ContentLegislation

What an Equity Ordinance Actually Gets You

Cannabis equity in California runs through local ordinances, not a state program. Here's who has one and what they actually offer.

BT

BulkMarket Team

BulkMarket

July 2, 20263 min read

There's no statewide cannabis equity license. There's no single DCC program you apply to and get fast-tracked. Equity in California cannabis runs through city and county ordinances, written locally, funded locally, administered locally.
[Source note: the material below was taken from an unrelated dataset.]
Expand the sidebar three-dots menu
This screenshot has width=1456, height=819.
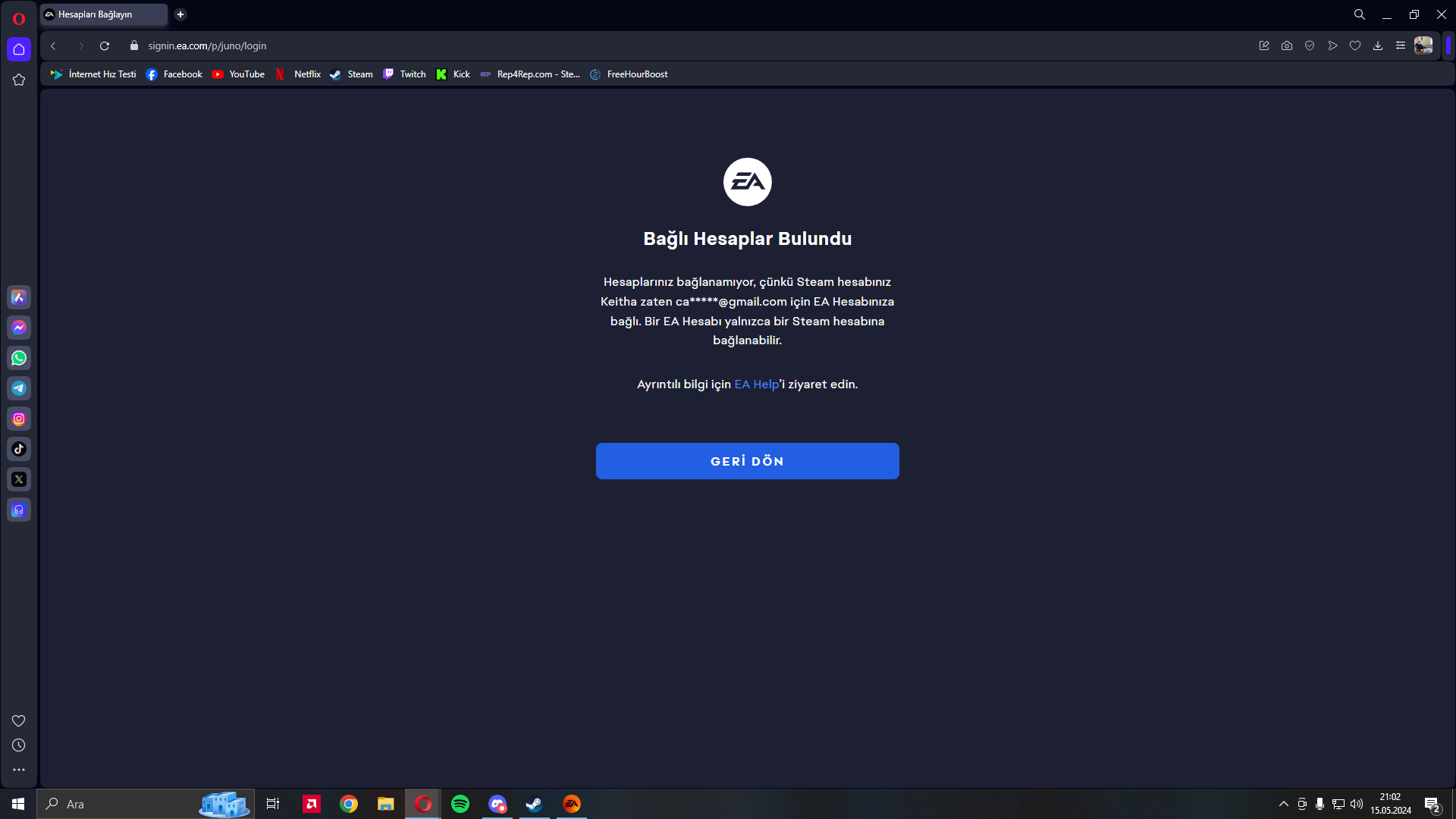19,770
If your jurisdiction doesn't have one, the state's involvement mostly stops at making the option available.

Where the Money Comes From

The California Cannabis Equity Act was signed September 26, 2018. It set up a state-run program to help local jurisdictions draft their own equity ordinances and pushed loans, grants, and other assistance toward applicants from communities hit hardest by cannabis enforcement. The state didn't build the program. It built the funding pipeline and left the ordinance writing to individual cities and counties.
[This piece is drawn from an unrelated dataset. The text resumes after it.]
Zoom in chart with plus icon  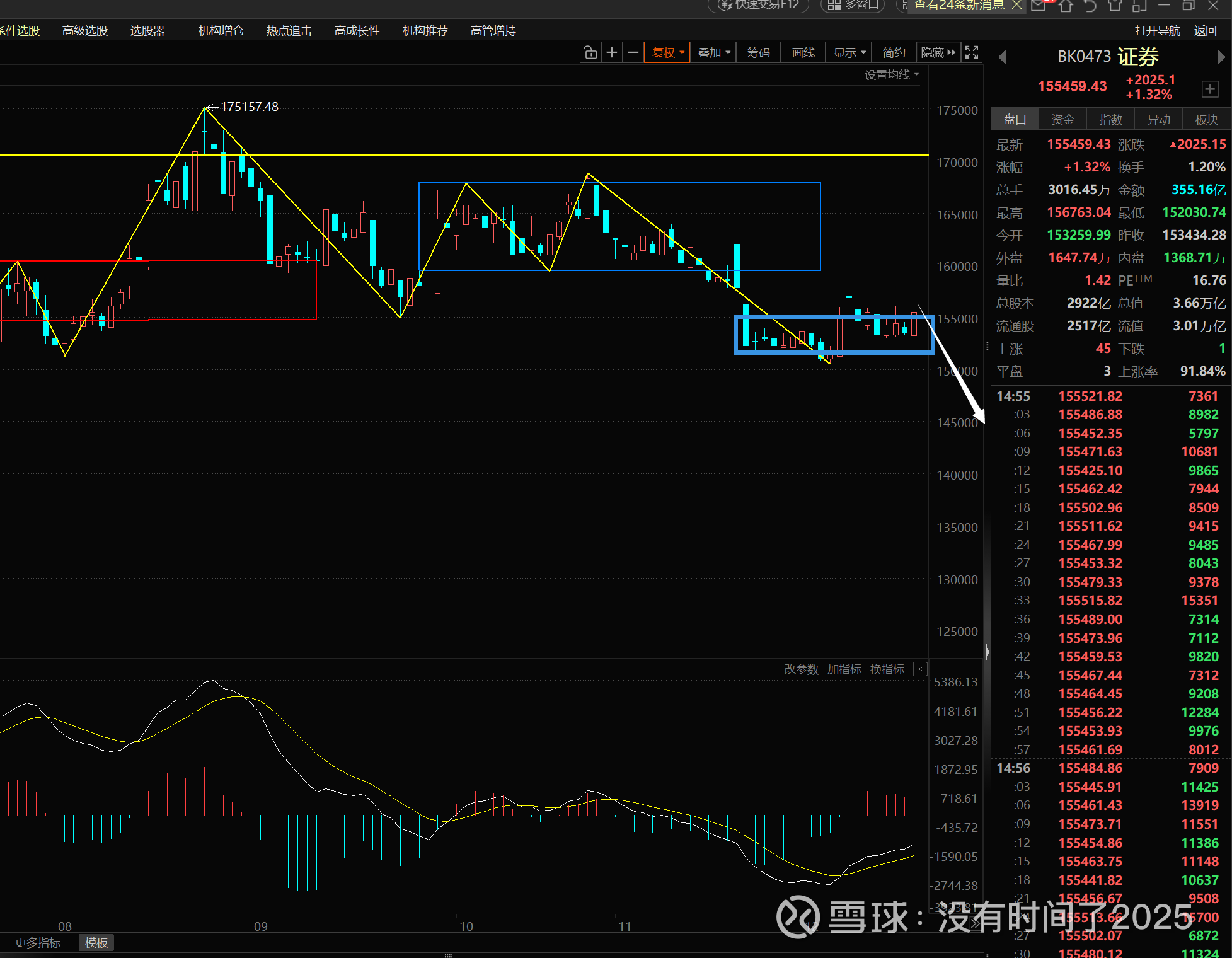pyautogui.click(x=611, y=53)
Los Angeles is the clearest example of that pipeline actually moving money. The city's Department of Cannabis Regulation launched its own Social Equity Program in 2019 with combined city and state funding, then pulled in $6 million in 2020 through the GO-Biz Cannabis Equity Grants Program for Local Jurisdictions. That's one city's number, not a statewide figure, and it shows how uneven the funding gets once it hits the local level.

What One of These Ordinances Can Actually Do

Every ordinance is written independently, but they tend to cluster around four kinds of benefit: faster application processing so equity applicants aren't stuck behind the general queue, direct assistance navigating the licensing paperwork itself, help actually standing up the business once licensed, and direct financial support in the form of grants or low-interest loans.
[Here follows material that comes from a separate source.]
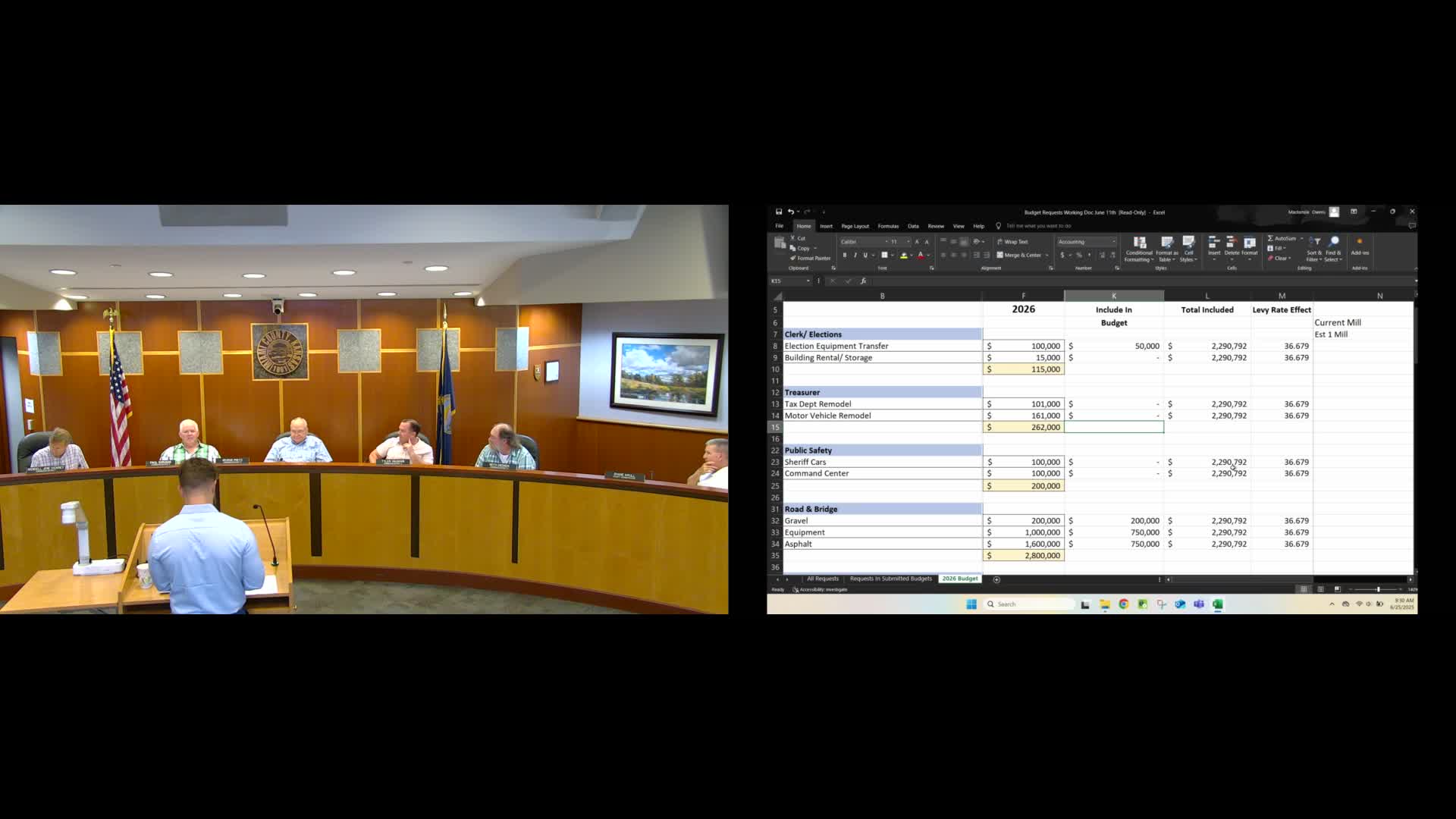Click the Insert Cells icon

[x=1214, y=246]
None of it is automatic, and none of it is uniform. What you qualify for and how much it's worth depends entirely on which ordinance you're reading.

Who Has One

JurisdictionOrdinance
County of HumboldtOrdinance No. 2623
City of Rio DellOrdinance No. 375-2019
City of Long BeachOrdinance No. ORD-18-0015
City of Los AngelesMunicipal Code Ch. 10, Art. 4, Sec. 104.20
City of OaklandOrdinance No. 13504
City of SacramentoResolution No. 2018-0323
City and County of San FranciscoPolice Code Art. 16, Sec. 1604
City of San JoseOrdinance No. 30234

Humboldt County's own ordinance is on that list too, which matters here since it's the ground BulkMarket was built on. Worth remembering that an equity program existing in your backyard doesn't mean it looks anything like the one two counties over.

No Two Look Alike

There's no standardized eligibility test across these ordinances. Some are built around residency in a specific neighborhood or zip code during a defined window. Some are built around a prior cannabis-related conviction, either yours or a family member's. Some weight income level. None of that is consistent county to county, which means reading your specific jurisdiction's ordinance is the only way to know if you actually qualify, not general assumptions about what "equity" usually means.

Where to Actually Look

The DCC doesn't administer these programs, so its portal won't tell you what your city offers. Start with your city or county's cannabis licensing office directly. The Minority Cannabis Business Association has also published model ordinance language that a lot of jurisdictions have drawn from, useful if you want to see what a well-built program is supposed to include before you take a local one at face value.

If your city has an ordinance and you haven't looked into it, that's money and time already sitting on the table.